Las Universidades de España en la Edad Media [The Universities of Spain in the Middle Ages]


En España, los estudios generales nacen en estrecha relación con la corona; de hecho, son los reyes de los varios reinos y épocas los impulsores de tales centros. El modelo seguido en España fue, mayoritariamente, el del estudio de Bolonia; de hecho, con esta universidad hubo siempre vínculos muy sólidos, con una continua presencia de profesores y estudiantes españoles en su Colegio. Sin embargo, la relación con París fue mucho más estrecha cuando se trataba de estudios de Teología, lo que explica ciertos acontecimientos culturales y literarios producidos a lo largo de los siglos XII y XIII.

Los lugares en que estaban enclavados estos centros pretendían velar por el orden ciudadano, vistas las frecuentes disensiones entre los habitantes de una población y sus universitarios —los estatutos y leyes principales hacen continuas advertencias a este respecto—; también se velaban otros muchos aspectos, sin descuidar las condiciones ambientales, como se desprende de un pasaje de la citada Partida segunda.

La organización de la docencia se cimentaba sobre el personal asignado al que ya hemos atendido. Las materias se impartían en las distintas cátedras, término éste que para entonces muchas veces era un sinónimo de facultad. De todos modos, había unas facultades que se consideraban principales: las de Teología, Derecho y Medicina (que tenía la denominación de Física por lo general); en segundo lugar, quedaba la de Artes o Filosofía. Como se indicó para París, para estudiar en cualquiera de ellas el único requisito imprescindible era una buena formación en latín o gramática. Para algunos estudios de rango superior en las facultades de Teología o Medicina, era obligatorio pasar previamente por la facultad de Artes.
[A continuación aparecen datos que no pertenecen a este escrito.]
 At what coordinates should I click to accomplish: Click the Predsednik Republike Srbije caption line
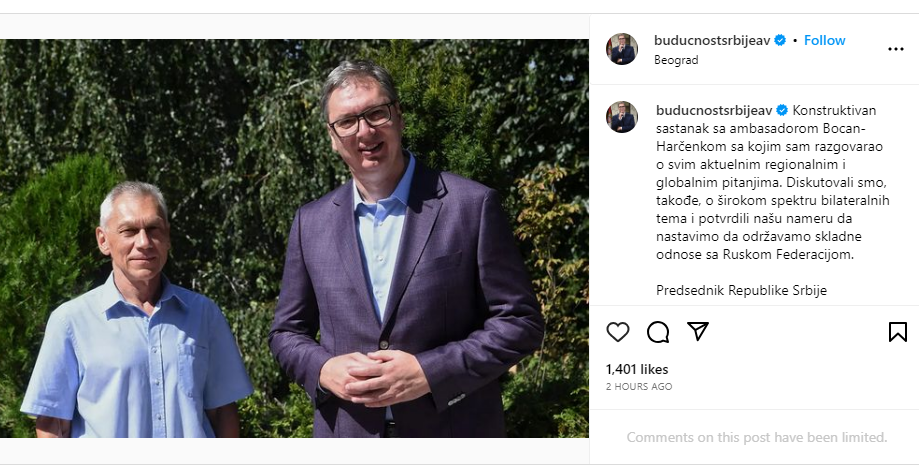click(x=741, y=290)
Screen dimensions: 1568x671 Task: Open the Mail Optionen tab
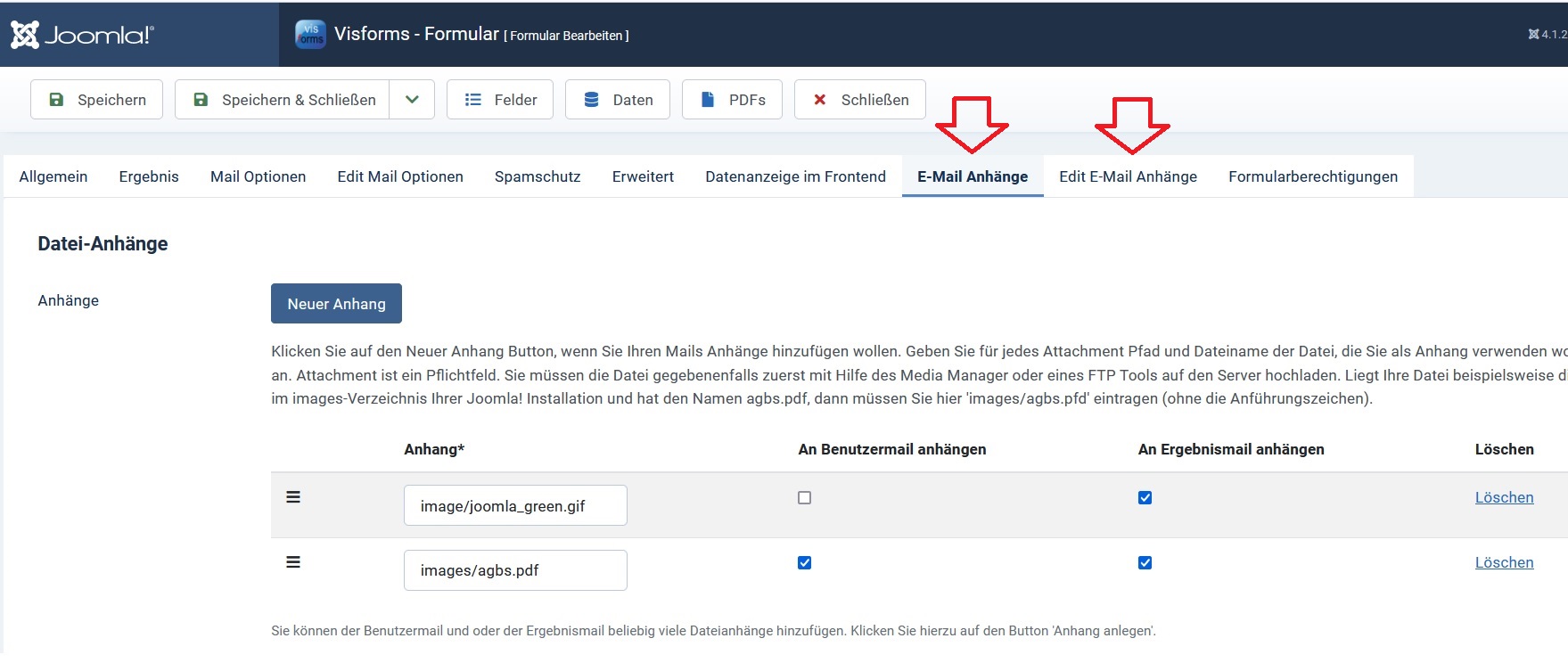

No obstante, el panorama español presenta ciertas peculiaridades, como es el hecho de que no hubiese una cátedra de Teología hasta el siglo XIV, en Salamanca y por voluntad de Pedro de Luna; en el resto de la Península la incorporación de estos estudios fue realizándose a lo largo del siglo siguiente. Entre todas las especialidades mencionadas, sin lugar a dudas la más beneficiada por el número de cátedras era la de Derecho. Como curiosidad, cabe recordar que Salamanca tuvo, por voluntad de Alfonso X, una cátedra de Música, activa desde 1254 hasta 1792.

Universidad de Palencia

El primero de los centros universitarios en la Península, aunque de muy corta vida y escasa fama, fue Palencia, desde que entre 1208 Alfonso VIII la elevara de escuela capitular a estudio general o universidad; aunque en 1263 el papa pretendió revitalizar este centro, su desaparición fue rápida y fulminante.

Universidad de Salamanca

El relevo lo tomó el estudio general de Salamanca, animado por Alfonso IX hacia 1218; en 1243, Fernando III contribuyó decisivamente a la prosperidad de la futura Universidad de Salamanca al ponerla bajo su protección. Alfonso X dotó a esta universidad de diversas cátedras; desde ahí, Salamanca gozó del apoyo de Pedro de Luna (Benedicto XIII) y del papa Martín V. Salamanca tuvo por muchos años, y sin ninguna duda, la nómina más importante de profesores, el número más elevado de alumnos y la mejor entre las bibliotecas universitarias españolas.

Estudio General Complutense

En 1293, Sancho IV dio una real carta de privilegios en la que mandaba crear en Alcalá de Henares, por ruego de Gonzalo García Gudiel, arzobispo de Toledo, un estudio de escuelas generales. Ahí nació, a imitación del estudio general de Valladolid, el Complutense, que en los años del Cardenal Cisneros se convertiría en la única universidad capaz de competir con la de Salamanca. La ambiciosa empresa de este ilustre eclesiástico es causa de que la fundación de este centro se remita a las postrimerías del siglo XV.

Otros centros universitarios españoles

Por su parte, Alfonso X dio vida a la Universidad de Sevilla en 1254; el reconocimiento por parte del papa Alejandro III es de 1260. De esta misma centuria es la Universidad de Valladolid, si bien se ha creído que ésta puede ser una continuación de la de Palencia, establecida en un lugar próximo; con todo, el primer documento alusivo a este estudio es de Sancho IV de 1293. En la Corona de Aragón, la primera universidad es la de Lérida, nacida a impulsos de Jaime II y con bula de Bonifacio VIII; en 1346, Pedro IV fundó la Universidad de Huesca; en 1350, nació la Universidad de Perpiñán gracias a este mismo monarca; por fin, a Alfonso V se le debe la fundación de la Universidad de Barcelona en 1450. Ya con Fernando el Católico nació la Universidad de Mallorca, en 1487.